>>

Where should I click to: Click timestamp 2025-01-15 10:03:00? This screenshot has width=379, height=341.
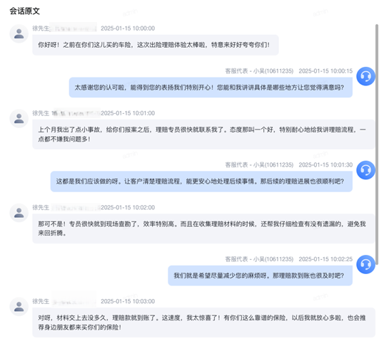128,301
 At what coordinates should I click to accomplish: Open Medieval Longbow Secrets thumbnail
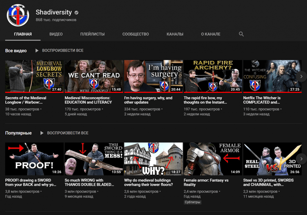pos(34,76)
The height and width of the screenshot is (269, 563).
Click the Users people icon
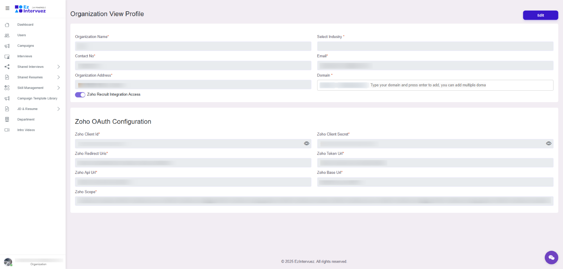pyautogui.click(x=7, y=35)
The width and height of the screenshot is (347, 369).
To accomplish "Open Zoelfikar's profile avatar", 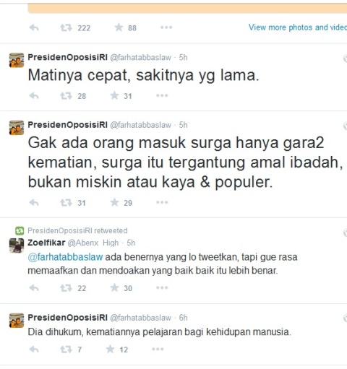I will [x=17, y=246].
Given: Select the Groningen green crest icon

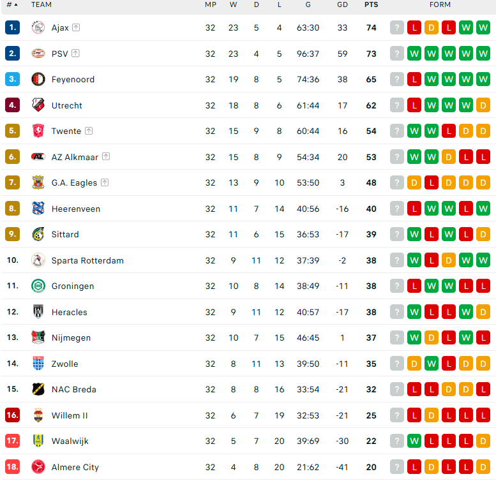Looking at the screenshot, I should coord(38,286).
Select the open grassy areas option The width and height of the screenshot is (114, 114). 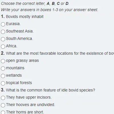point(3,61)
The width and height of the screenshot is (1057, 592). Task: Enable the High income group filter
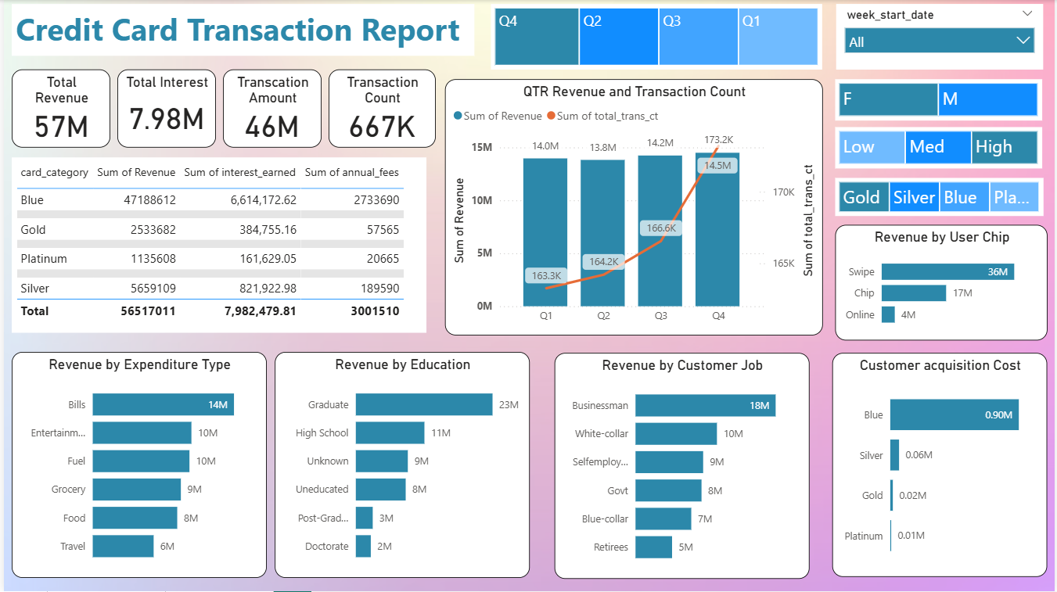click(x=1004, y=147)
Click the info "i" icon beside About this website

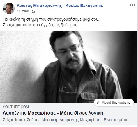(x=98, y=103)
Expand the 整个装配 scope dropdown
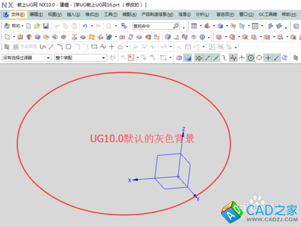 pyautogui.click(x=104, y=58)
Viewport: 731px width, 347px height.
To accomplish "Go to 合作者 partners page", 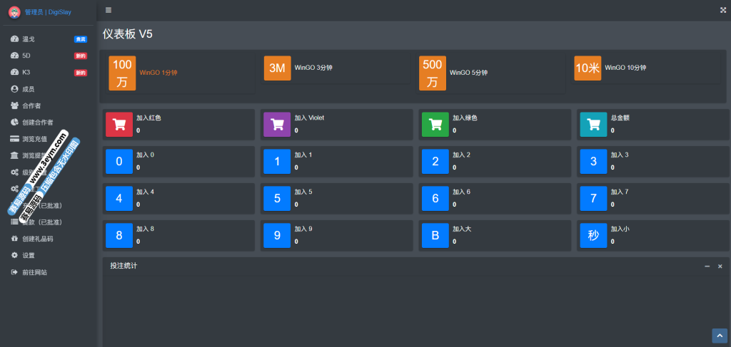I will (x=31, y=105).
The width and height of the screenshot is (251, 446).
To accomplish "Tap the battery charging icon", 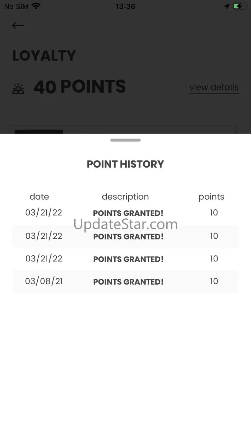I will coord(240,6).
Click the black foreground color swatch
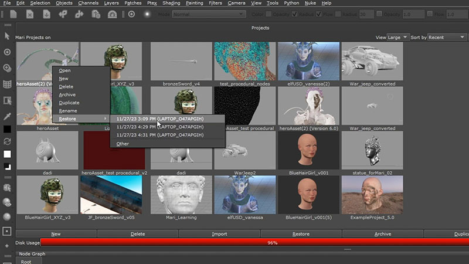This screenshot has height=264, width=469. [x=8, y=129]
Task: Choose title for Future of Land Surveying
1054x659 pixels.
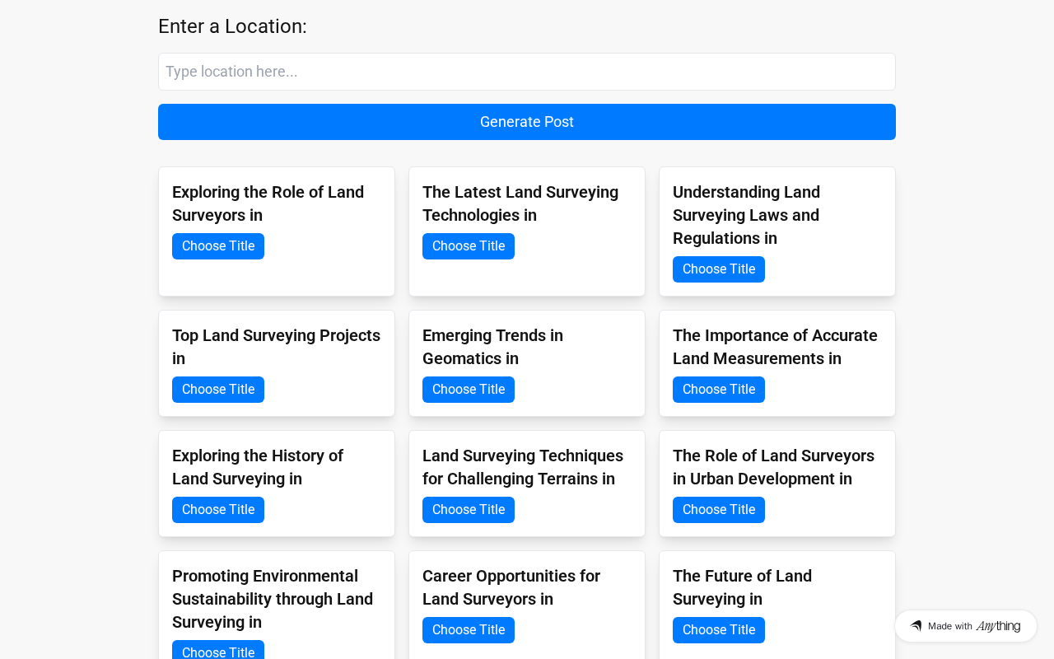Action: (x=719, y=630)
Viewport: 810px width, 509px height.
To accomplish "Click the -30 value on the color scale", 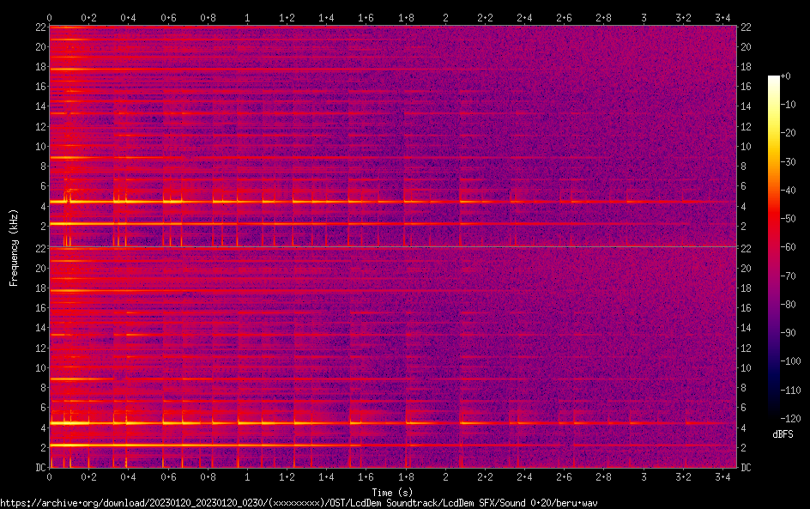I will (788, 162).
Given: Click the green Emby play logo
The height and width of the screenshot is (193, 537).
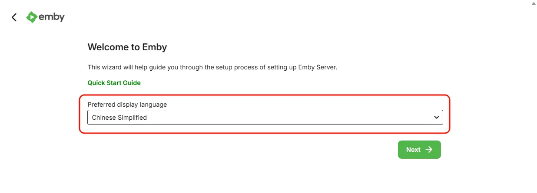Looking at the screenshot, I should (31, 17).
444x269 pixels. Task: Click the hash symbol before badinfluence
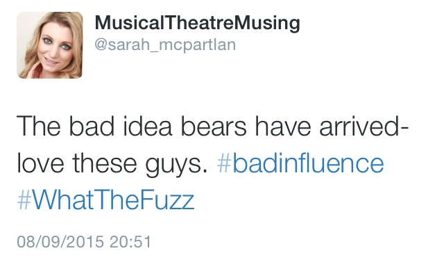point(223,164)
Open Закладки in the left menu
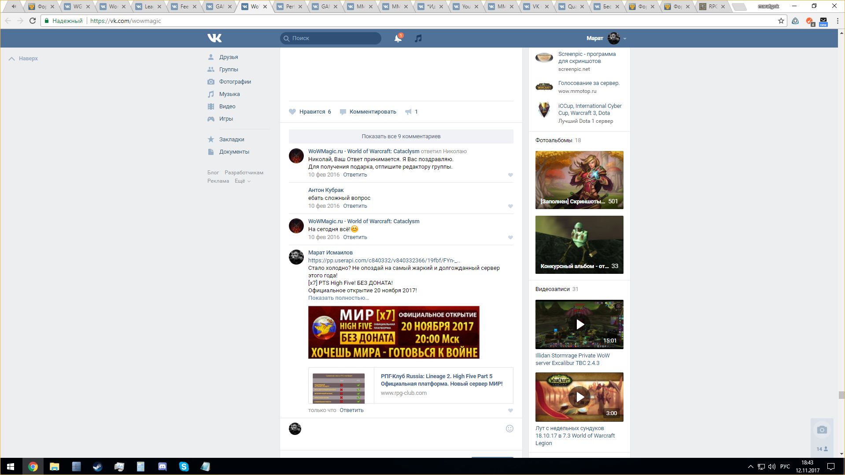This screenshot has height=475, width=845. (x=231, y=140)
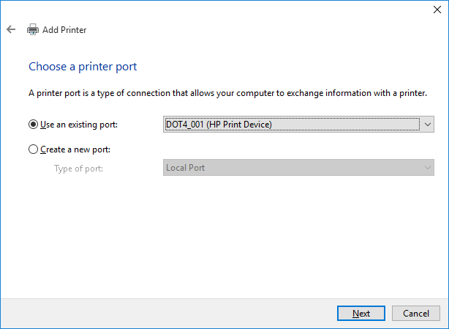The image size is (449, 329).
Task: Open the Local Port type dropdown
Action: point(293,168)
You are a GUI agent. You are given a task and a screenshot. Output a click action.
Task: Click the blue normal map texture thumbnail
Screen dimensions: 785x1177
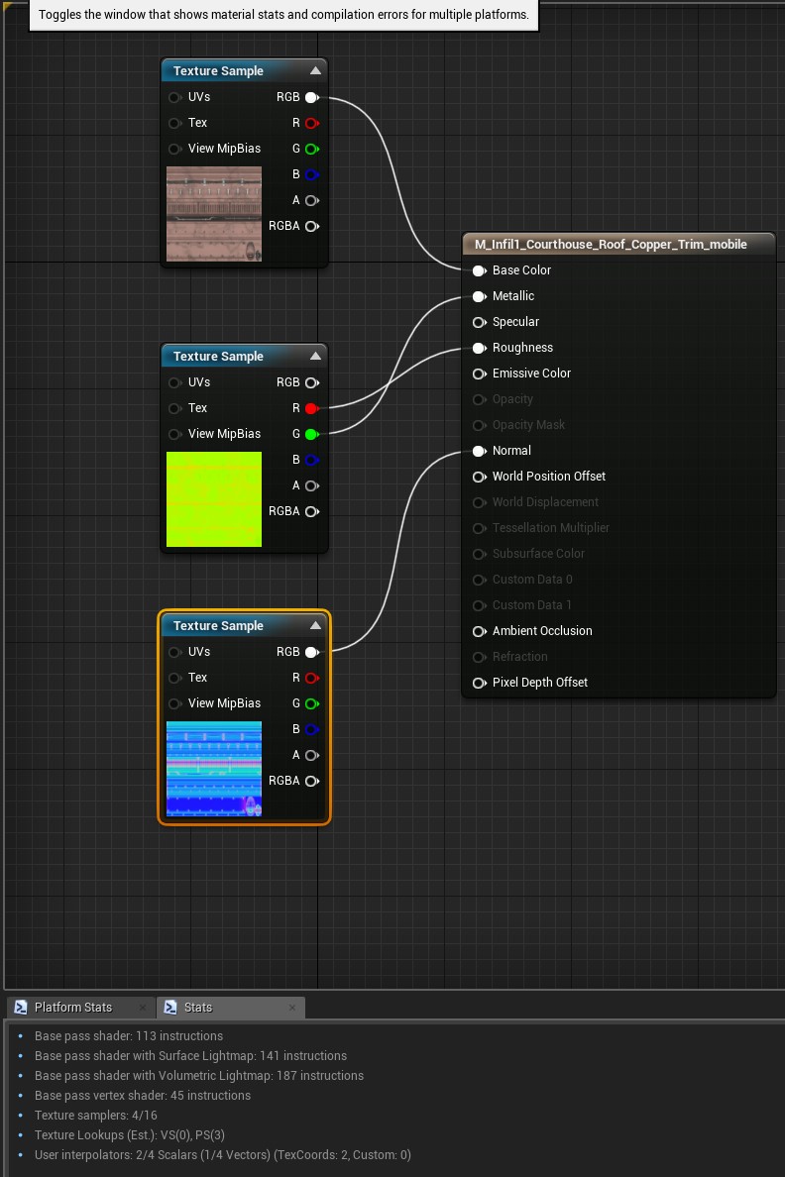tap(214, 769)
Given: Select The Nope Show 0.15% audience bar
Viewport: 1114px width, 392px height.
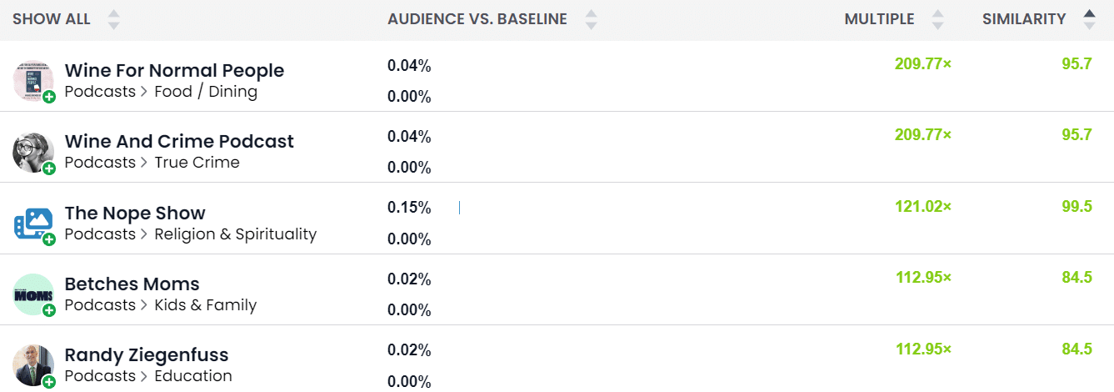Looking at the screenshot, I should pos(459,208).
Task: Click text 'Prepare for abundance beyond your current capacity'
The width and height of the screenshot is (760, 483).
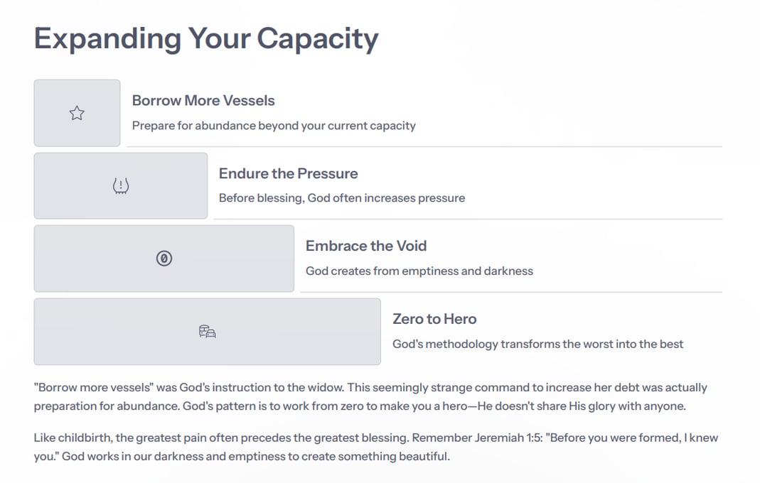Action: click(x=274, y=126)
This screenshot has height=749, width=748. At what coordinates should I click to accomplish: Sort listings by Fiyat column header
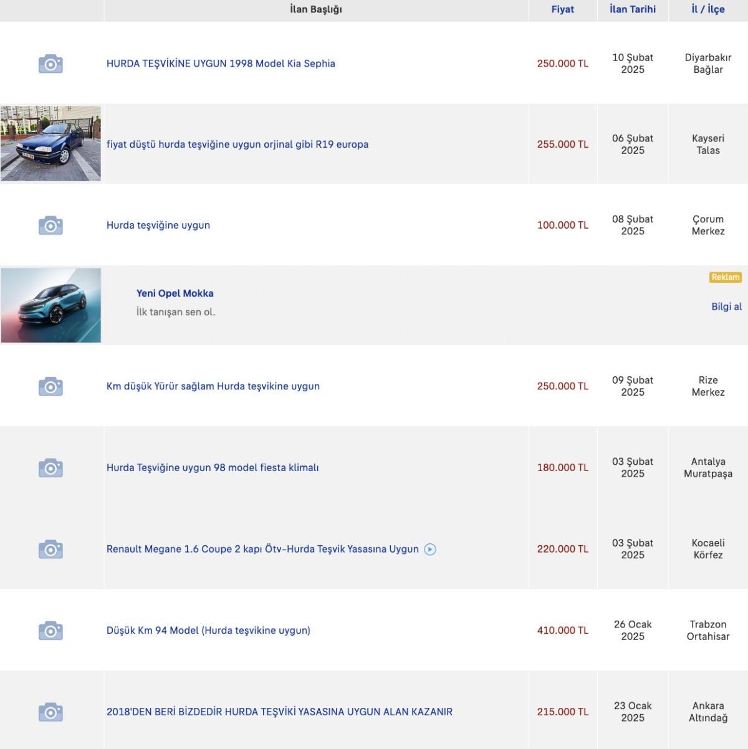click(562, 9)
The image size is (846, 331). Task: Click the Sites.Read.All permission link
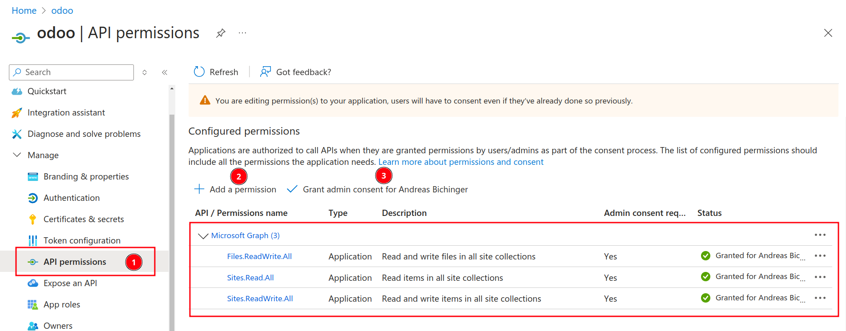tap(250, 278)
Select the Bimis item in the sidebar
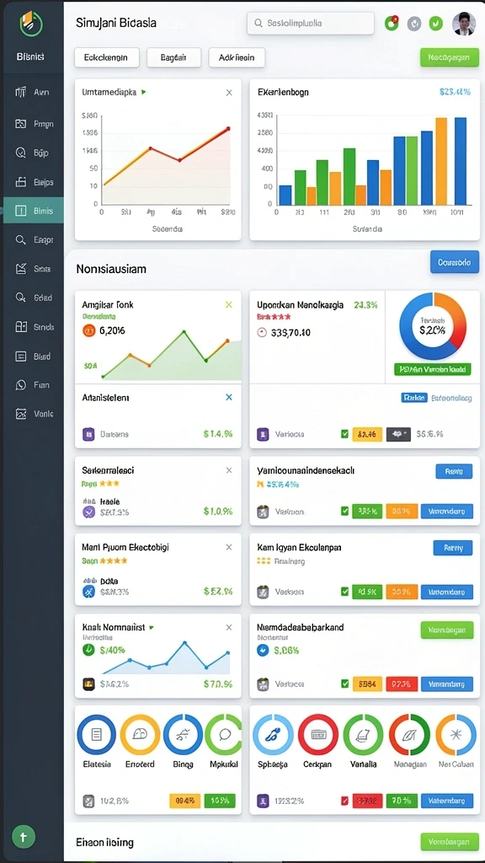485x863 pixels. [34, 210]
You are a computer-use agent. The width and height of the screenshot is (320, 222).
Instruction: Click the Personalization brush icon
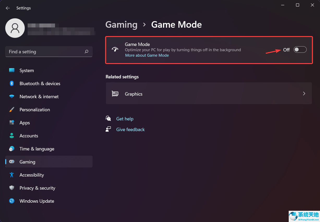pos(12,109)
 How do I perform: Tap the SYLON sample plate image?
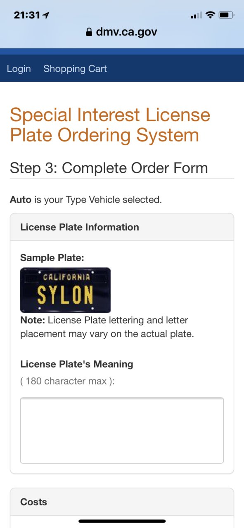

<<

**REQUIREMENT:**
Go through the entries and filter for lines holding the word "agent"; copy each match.

**FINAL ANSWER:**
You are a GUI agent. You are given a task and a screenshot. Output a click action.
You are a computer-use agent. The width and height of the screenshot is (320, 222).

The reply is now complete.